• [Extract]

-=-=-

17.5 If a change affects you. Where a price change does apply to you under clause 17.1, your only remedy if you do not agree is to cancel before it takes effect, in accordance with clause 9. Continuing to use the Service after it takes effect is acceptance of the new price. (Because a price change cannot affect the held rate of a continuously subscribed customer, this clause bites only where your continuity has broken — for example on resuming or resubscribing under clause 17.3 — or where you move to a different Plan or add-on under clause 17.4.)
18. Suspension and termination by us
18.1 Termination for cause. We may suspend or terminate the Service and these Terms immediately, on written notice, if you: (a) fail to pay any sum when due (subject to clause 18.2, which governs suspension and termination for non-payment and failed charges); (b) breach these Terms and, where the breach can be remedied, fail to remedy it within a reasonable period after we ask you to; (c) use or attempt to use the Service in a way that is unlawful, abusive, or outside scope; (d) ask us to work on a store or property you do not own or are not authorised to modify; or (e) become insolvent, enter any insolvency or analogous process, or cease or threaten to cease trading.
18.2 Non-payment and failed charges. If a payment fails or is not made when due, the service-level clock pauses immediately, no new Cards are started, and we may suspend the Service immediately. We may terminate it if the overdue sum remains unpaid 10 days after suspension. You remain liable for all fees accrued up to termination. We may charge interest and recover reasonable recovery costs on overdue sums under the Late Payment of Commercial Debts (Interest) Act 1998.
18.3 Effect of termination by us. On termination under this clause, work stops immediately — including on any in-progress Card — and you are not entitled to any refund or credit, including any unused portion of the current billing period and any accrued service credits. Any licence granted to you in respect of unpaid Deliverables ends immediately.
18.4 Survival. Clauses on intellectual property, liability, your indemnity, confidentiality and data, portfolio and publicity (clause 16A), governing law, and any other clause intended to survive, continue in force after termination.
19. Your indemnity
19.1 You indemnify us, and keep us indemnified, on demand against all losses, liabilities, damages, costs, claims, demands, and expenses (including reasonable legal fees) that we incur or suffer arising out of or in connection with: (a) your instructions, content, materials, or data; (b) your use of the Deliverables; (c) any actual or alleged infringement of a third party's intellectual property or other rights by anything you provide or instruct; (d) your breach of these Terms; (e) your breach of any applicable law, including data protection law; or (f) any work we carry out on a store or property that you did not own or were not authorised to modify.
19.2 This indemnity is not subject to the cap or the exclusions in clause 15.
20. Third-party platforms
20.1 The Service depends on third-party platforms, including Shopify, the Board provider (currently Trello), and the Payment Processor (currently Stripe), and on third-party apps and themes. We do not control them and are not responsible for their availability, performance, changes, pricing, security, or any action they take on your account.

-=-=-

• [Recorded information]

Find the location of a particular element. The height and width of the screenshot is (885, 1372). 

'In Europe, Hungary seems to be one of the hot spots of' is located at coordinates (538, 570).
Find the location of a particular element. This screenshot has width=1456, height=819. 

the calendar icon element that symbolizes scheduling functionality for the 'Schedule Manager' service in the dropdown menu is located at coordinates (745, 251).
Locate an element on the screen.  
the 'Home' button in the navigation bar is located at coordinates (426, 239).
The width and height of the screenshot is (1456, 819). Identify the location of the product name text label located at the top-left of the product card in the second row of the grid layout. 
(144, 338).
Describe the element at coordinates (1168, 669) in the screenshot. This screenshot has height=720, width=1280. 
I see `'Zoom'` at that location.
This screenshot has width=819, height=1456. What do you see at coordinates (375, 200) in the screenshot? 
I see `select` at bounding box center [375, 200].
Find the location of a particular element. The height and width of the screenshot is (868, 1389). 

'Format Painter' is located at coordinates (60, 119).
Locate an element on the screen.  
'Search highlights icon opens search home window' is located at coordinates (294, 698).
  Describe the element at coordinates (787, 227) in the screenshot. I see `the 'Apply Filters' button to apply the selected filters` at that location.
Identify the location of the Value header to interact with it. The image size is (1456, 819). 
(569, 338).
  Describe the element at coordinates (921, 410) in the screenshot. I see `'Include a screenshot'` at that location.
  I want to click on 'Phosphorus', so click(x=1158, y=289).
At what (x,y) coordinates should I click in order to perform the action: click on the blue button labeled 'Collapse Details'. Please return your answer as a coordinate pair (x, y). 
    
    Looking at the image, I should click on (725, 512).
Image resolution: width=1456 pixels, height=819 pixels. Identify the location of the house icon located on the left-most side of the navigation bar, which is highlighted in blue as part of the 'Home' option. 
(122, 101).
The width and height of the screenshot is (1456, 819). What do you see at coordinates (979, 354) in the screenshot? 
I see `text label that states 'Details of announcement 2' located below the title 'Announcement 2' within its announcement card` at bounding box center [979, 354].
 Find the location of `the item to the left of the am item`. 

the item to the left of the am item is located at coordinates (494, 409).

-=-=-

• [Task 1] In the service terms, how many days after suspension must an overdue sum stay unpaid before termination is allowed?
• [Task 2] List every ground in clause 18.1 of the service terms on which the Service and the Terms may be suspended or terminated immediately.
• [Task 3] Continue the service terms from the end of clause 20.1.

• [Written response 1] 10 days.

• [Written response 2]
- Failing to pay any sum when due (subject to clause 18.2)
- Breaching the Terms and, where the breach can be remedied, failing to remedy it within a reasonable period after being asked
- Using or attempting to use the Service in a way that is unlawful, abusive, or outside scope
- Asking for work on a store or property you do not own or are not authorised to modify
- Becoming insolvent, entering any insolvency or analogous process, or ceasing or threatening to cease trading

• [Written response 3]
20.2 You are responsible for maintaining your own Shopify plan and any third-party app or service subscriptions the Deliverables require. We are not liable for any loss arising from your failure to do so, or from a third party's acts or omissions.
21. Force majeure
We are not liable for any delay or failure to perform caused by events outside our reasonable control, including failures of third-party platforms or infrastructure, illness, internet or power failures, and acts of government. While such an event continues, our obligations are suspended and the service-level clock pauses.
22. Entire agreement and non-reliance
These Terms, together with your order and any document expressly incorporated, are the entire agreement between us and supersede all prior discussions, proposals, and representations, including anything said in Board comments, email, or marketing. You confirm you have not relied on any statement, representation, or assurance that is not set out in these Terms. Nothing in this clause limits liability for fraud or fraudulent misrepresentation.
23. Severability
If any provision of these Terms is or becomes invalid or unenforceable, it is severed or modified to the minimum extent necessary, and the rest of the Terms remain in full force.
24. Waiver
A failure or delay in exercising any right under these Terms is not a waiver of it, and no single or partial exercise prevents any further exercise.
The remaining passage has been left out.